A Universidade Estadual de Goiás publicou no dia 15 de janeiro, no Diário Oficial do Estado, a celebração de três convênios com a Farmácia Pague Menos, Luztol Indústria Química e com o Residencial Sunflower para realização de estágio obrigatório dos acadêmicos da UEG. Esses estágios já estão de acordo com a Lei 11.788, mais conhecida como Lei do Estágio, que estabelece que todos os estágios obrigatórios deverão passar pela instituição de ensino, o que já vinha sendo feito pela UEG.
De acordo com o Departamento de Contratos e Convênios da reitoria da UEG, os convênios da Luztol e Farmácia Pague Menos são para os cursos de Química e Farmácia, respectivamente, e são remunerados. Já o convênio com o Residencial Sunflower são de vagas para as diversas áreas, mas não há informação se será remunerado.
Todos os convênios para os estágios obrigatórios são viabilizados pela reitoria da UEG, mas os responsáveis pela procura de empresas e instituições que ofereçam a vaga para esse tipo de estágio são de responsabilidades dos coordenadores de cursos. Ainda de acordo com o Departamento de Contratos e Convênios, já está em andamento outros documentos para celebração de novos convênios.
Segundo a Pró-reitoria de Graduação (PrG), o estágio é fundamental para aliar prática à teoria. Mas em alguns cursos o estágio obrigatório não está presente na grade curricular, como é o caso das graduações de Engenharia Civil, Ciências Contábeis, Ciências Econômicas, entre outros. Mas em todos os cursos tecnológicos e de licenciatura é exigido na grade curricular o estágio obrigatório.

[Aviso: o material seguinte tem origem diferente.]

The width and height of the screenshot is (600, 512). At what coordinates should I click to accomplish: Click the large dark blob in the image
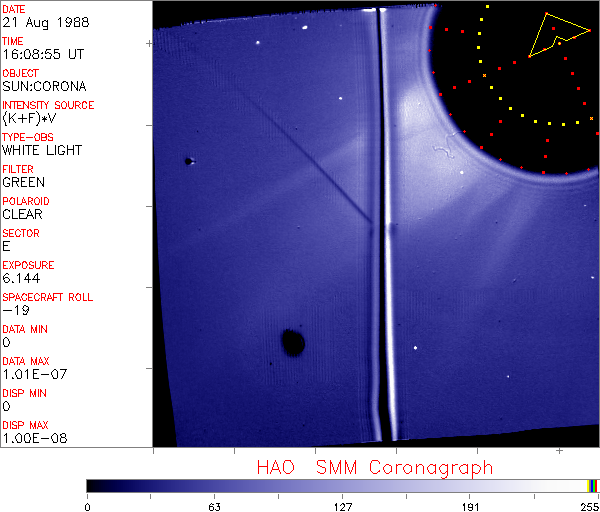[292, 343]
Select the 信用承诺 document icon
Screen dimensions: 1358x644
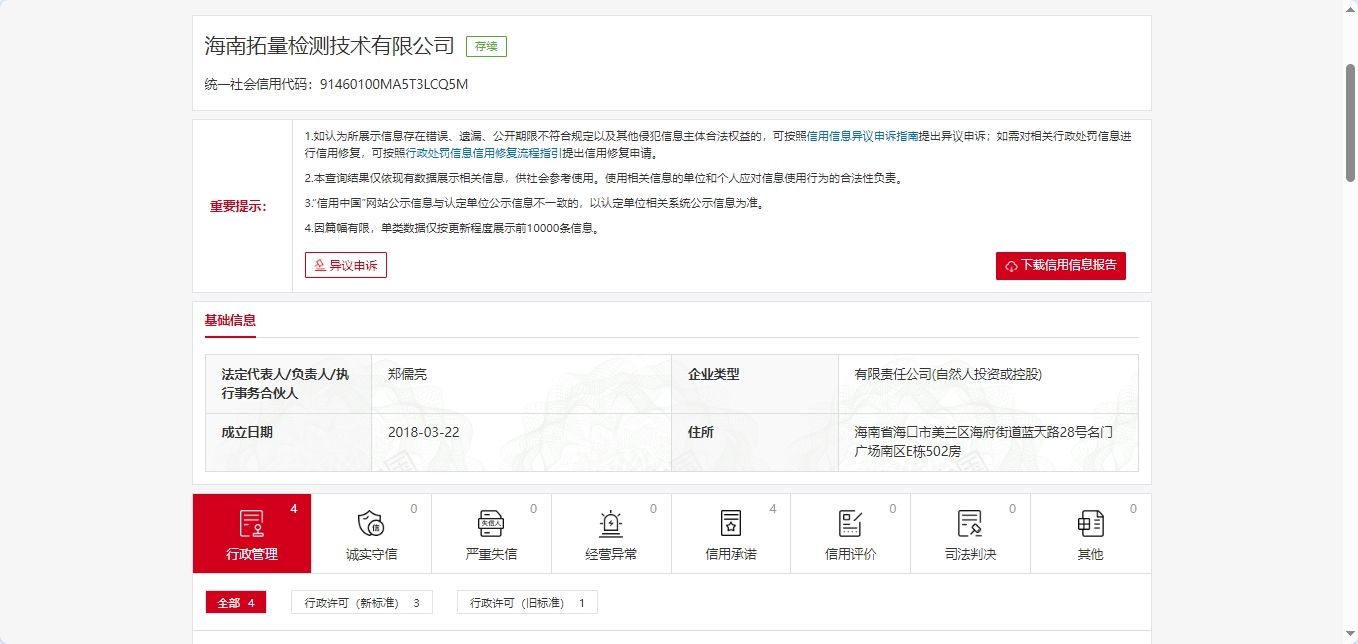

Há duas modalidades de estágio: o obrigatório e não-obrigatório. A diferença é que o obrigatório é definido no projeto de curso, cuja carga horária é requisito para aprovação e obtenção do diploma do acadêmico, sendo que em alguns casos ele pode ser remunerado. Já o estágio não-obrigatório é desenvolvido como atividade opcional e, na maioria das vezes, é remunerado. Esses são conseguidos na maioria das vezes por intermédio do Centro de Integração Empresa Escola (CIEE) e do Instituto Evaldo Lodi (IEL), além de outros instituições.
Novas regras
Independente do estágio ser obrigatório ou não, ele deve seguir as novas regras da Lei do Estágio. Ela foi sancionada pelo presidente Lula em 25 de setembro de 2008. Entre as principais mudanças está o recesso de 30 dias remunerado para contratos com duração superior a um ano, que deve ser concedido no período de férias do acadêmico. Além disso, agora os estágios não poderão ter prazo de mais de dois anos.
A lei também responsabiliza as empresas a garantir o propósito educativo do estágio. Os estudantes deverão desempenhar somente atividades compatíveis com a grade curricular de seu curso. Os estagiários do ensino superior também terão um limite de carga horária para não prejudicar o estudo. A carga horária será de seis horas diárias ou 30 horas semanais
A exceção da carga horária é para os estagiários que fazem cursos que alternam teoria e prática, que poderão ter uma jornada de 40 horas semanais. Essa modalidade de curso é aquela em que os acadêmicos dedicam parte do curso às aulas em certo período e no outro não frequentam a instituição. Assim, o aluno pode frequentar a aula metade da semana e na outra metade se dedicar ao estágio.
As empresas também terão um limite de vagas para contratação de estagiários. Empresas com até cinco funcionários poderão ter um estagiário, de seis a dez funcionários, dois estagiários, e empresas com 11 a 25 empregados poderão contratar cinco estudantes. Instituições com número acima de 25 funcionários não poderão contratar número de estagiários que represente mais que 20% do total de funcionários. As instituições de ensino também deverão exigir dos estagiários relatórios semestrais das atividades.